Hawk Larabee
- Other names: Hawk Durango
- Genre: Western
- Running time: 30 minutes
- Country of origin: United States
- Language(s): English
- Syndicates: CBS
- Starring: Elliott Lewis Barton Yarborough Barney Phillips
- Announcer: James Matthews
- Written by: Gomer Cool E. Jack Neuman Arthur E. Orlock Dean Owen Kenneth Perkins
- Directed by: William N. Robson Richard Sanville
- Produced by: William N. Robson
- Original release: July 5, 1946 – February 7, 1948

= Hawk Larabee =

Radio program

Hawk Larabee is an American old-time radio western. It was broadcast on CBS from July 5, 1946, until February 7, 1948.

==Format==
In his book, On the Air: The Encyclopedia of Old-Time Radio, radio historian John Dunning described Hawk Larabee as "radio's first half-hearted attempt at an adult western drama, a concept that was not fully realized until the arrival of Gunsmoke five years later." Although adults listened to earlier radio westerns, such as The Lone Ranger and Red Ryder, the main audience for those programs was children. Another radio historian, Jim Cox, wrote in his book, Say Goodnight, Gracie: The Last Years of Network Radio, that Hawk Larabee "fell short in providing the stark realism of a grown-up narrative."
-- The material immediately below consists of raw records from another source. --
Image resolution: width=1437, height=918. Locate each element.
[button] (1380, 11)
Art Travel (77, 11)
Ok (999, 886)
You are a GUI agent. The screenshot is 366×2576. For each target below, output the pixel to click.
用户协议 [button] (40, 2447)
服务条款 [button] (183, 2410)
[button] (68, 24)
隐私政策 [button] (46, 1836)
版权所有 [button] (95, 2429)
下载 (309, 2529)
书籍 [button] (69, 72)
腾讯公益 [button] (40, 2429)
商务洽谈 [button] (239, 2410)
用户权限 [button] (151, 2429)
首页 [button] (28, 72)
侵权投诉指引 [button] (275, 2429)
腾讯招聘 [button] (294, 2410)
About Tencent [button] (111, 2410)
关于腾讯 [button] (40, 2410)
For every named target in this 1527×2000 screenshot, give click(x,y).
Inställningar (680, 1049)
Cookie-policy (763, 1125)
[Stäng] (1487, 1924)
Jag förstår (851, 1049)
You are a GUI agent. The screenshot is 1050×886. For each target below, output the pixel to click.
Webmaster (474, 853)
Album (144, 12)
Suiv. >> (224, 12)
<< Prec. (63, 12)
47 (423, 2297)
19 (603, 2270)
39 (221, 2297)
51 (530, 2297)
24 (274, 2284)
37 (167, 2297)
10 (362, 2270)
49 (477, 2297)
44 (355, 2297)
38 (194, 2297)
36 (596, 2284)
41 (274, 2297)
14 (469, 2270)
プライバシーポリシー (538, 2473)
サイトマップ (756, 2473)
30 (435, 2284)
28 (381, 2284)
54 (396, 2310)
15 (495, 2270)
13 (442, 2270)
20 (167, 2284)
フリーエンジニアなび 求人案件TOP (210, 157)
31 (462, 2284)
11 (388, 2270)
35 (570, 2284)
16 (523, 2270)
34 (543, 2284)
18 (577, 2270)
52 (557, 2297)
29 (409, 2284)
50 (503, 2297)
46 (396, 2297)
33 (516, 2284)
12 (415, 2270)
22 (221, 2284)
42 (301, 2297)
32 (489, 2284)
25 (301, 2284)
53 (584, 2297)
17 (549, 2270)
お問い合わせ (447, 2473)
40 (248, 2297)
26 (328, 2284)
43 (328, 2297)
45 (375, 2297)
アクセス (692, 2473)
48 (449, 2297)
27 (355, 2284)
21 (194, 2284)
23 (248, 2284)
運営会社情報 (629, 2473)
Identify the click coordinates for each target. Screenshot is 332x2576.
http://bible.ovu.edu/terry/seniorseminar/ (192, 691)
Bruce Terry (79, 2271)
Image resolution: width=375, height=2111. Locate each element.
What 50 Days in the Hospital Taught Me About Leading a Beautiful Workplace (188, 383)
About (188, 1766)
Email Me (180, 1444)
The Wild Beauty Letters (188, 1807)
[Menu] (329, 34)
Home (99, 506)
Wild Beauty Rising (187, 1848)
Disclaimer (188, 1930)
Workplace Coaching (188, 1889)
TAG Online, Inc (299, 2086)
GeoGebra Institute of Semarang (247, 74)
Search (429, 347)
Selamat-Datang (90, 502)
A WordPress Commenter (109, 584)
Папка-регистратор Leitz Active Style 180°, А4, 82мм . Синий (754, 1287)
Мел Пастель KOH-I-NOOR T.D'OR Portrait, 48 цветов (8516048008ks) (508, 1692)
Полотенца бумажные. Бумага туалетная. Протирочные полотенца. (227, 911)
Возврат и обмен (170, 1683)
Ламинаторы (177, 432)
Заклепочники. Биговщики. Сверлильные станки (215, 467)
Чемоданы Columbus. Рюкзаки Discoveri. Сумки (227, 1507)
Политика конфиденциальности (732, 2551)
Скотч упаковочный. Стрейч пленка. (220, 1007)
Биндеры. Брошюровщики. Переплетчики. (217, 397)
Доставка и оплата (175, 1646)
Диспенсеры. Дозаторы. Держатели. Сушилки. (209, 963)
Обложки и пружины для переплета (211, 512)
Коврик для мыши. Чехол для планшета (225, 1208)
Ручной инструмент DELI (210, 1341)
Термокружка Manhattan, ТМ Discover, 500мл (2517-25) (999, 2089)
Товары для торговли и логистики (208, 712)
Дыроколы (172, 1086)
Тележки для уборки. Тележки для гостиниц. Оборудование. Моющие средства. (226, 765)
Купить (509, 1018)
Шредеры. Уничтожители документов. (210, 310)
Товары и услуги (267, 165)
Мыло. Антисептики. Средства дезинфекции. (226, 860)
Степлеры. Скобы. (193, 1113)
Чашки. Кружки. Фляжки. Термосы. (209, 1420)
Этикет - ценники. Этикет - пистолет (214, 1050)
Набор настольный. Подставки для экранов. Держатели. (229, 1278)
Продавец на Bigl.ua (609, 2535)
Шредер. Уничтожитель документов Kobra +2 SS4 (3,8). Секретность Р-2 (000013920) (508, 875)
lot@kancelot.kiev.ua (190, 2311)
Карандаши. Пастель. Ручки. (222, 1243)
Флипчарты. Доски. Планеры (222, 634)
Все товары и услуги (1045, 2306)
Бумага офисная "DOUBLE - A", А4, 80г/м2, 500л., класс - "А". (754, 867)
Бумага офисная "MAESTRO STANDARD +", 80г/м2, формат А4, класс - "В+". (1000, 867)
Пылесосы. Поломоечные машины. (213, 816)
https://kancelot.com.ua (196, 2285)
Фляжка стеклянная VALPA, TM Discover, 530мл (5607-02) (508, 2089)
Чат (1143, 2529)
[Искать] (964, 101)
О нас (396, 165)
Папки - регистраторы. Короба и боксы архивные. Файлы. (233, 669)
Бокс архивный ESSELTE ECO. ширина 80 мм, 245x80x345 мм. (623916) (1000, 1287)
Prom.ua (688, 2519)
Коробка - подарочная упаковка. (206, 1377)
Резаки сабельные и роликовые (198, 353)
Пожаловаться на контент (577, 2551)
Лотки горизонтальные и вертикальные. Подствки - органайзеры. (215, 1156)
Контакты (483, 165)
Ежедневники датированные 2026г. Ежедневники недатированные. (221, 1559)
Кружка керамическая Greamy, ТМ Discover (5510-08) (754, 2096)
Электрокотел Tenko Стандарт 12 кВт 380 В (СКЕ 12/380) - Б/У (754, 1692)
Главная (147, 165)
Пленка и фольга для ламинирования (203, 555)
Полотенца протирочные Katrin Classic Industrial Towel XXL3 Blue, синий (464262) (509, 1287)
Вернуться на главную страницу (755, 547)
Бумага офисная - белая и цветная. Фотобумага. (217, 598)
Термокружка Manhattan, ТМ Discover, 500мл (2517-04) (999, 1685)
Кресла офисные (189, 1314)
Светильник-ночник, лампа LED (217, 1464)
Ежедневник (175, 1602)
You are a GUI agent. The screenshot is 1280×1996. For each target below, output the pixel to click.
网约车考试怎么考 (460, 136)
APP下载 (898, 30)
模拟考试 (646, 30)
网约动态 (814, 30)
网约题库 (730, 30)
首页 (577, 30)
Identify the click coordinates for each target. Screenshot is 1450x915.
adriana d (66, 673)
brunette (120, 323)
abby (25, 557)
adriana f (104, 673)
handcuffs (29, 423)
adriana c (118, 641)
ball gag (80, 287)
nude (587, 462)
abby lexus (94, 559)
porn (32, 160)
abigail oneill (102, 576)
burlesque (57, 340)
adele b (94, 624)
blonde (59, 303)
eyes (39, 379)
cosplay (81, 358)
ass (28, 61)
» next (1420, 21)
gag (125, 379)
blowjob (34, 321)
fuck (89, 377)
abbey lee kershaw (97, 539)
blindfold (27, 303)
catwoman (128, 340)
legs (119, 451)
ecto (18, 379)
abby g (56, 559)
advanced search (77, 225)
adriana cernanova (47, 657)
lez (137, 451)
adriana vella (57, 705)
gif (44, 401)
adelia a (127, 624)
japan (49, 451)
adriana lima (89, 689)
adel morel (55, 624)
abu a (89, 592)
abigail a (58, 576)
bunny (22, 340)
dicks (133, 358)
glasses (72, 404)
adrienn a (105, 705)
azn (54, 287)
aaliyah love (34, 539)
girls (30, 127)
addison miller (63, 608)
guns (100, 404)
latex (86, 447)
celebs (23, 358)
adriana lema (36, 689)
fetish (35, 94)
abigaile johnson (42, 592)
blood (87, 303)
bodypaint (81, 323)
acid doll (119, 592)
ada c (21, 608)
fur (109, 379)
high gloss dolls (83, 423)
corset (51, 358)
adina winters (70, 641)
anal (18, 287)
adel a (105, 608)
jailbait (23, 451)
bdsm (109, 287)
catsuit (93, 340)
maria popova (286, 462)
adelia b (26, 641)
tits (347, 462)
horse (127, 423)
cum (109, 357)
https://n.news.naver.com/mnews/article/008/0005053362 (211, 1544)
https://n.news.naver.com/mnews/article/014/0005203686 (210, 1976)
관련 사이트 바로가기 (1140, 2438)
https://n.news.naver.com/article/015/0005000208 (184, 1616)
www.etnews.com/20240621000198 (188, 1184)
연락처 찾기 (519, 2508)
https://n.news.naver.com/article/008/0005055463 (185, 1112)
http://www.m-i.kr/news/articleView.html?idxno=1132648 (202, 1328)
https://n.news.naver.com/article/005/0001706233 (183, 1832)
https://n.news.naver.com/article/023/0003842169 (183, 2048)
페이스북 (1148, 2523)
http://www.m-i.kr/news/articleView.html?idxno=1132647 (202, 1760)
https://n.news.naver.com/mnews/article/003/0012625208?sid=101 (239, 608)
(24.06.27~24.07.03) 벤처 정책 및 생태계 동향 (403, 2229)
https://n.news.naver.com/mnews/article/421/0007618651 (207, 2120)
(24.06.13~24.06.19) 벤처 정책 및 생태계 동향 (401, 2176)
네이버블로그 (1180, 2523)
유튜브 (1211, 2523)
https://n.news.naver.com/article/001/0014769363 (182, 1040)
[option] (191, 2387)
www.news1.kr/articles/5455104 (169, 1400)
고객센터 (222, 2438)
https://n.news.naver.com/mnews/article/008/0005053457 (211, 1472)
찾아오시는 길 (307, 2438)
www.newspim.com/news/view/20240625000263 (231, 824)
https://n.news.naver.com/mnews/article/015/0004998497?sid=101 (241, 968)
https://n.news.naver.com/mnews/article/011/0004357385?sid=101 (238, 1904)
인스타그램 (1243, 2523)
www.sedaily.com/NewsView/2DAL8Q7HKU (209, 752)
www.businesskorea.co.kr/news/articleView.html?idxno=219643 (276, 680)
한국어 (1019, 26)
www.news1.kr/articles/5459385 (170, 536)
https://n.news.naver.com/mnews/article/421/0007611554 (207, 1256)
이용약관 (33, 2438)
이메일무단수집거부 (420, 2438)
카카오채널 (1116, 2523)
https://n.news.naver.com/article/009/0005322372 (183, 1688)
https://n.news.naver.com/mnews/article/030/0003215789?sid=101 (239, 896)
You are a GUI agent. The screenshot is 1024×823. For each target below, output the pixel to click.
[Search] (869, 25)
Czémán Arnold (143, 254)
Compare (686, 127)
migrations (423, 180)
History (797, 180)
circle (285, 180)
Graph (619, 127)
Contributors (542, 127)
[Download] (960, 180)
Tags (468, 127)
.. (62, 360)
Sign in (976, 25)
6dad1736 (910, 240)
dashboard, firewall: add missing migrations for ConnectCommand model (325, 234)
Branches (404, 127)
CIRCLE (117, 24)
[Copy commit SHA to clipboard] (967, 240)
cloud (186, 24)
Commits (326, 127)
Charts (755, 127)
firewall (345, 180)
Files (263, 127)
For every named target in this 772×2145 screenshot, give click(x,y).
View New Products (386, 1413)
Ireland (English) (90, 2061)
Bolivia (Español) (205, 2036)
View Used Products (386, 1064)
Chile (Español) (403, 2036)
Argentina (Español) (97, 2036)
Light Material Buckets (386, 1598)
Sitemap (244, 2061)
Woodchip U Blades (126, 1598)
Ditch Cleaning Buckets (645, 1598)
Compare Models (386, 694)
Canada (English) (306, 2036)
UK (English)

A summer replacement for The Adventures of Maisie, the program began as Hawk Durango, with the main character having that name. Those episodes focused on the adventures of Durango and his partner, Brazos John. After six weeks, the program ended. On October 3, 1946, Hawk Larabee debuted, with the title character being the owner of Black Mesa Ranch. Larabee and his partner, Somber Jones, encountered adventures in and around the town of Sundown Wells. Larabee often found himself accused of crimes that he had not committed and thus had to solve the crimes to save himself from misfortune.

==Personnel==
The changes in title and format were accompanied by a change in who had the title role. Elliott Lewis played Hawk Durango, with Barton Yarborough as Brazos John. In the Hawk Larabee program, Yarborough played the title role, while Barney Phillips portrayed Somber Jones. James Matthews was the announcer. William N. Robson was producer and director, and Richard Sanville was assistant director. Writers were Gomer Cool, E. Jack Neuman, Arthur E. Orlock, Dean Owen, and Kenneth Perkins.

Music was by Wilbur Hatch, and episodes incorporated singing by the Texas Rangers quartet. They sang the theme and provided bridges and background music for the broadcasts. Each episode also included three one-minute arrangements of songs in case some local stations wanted to insert commercials for the otherwise unsponsored program. In later episodes, Andy Parker's Plainsmen replaced the Texas Rangers.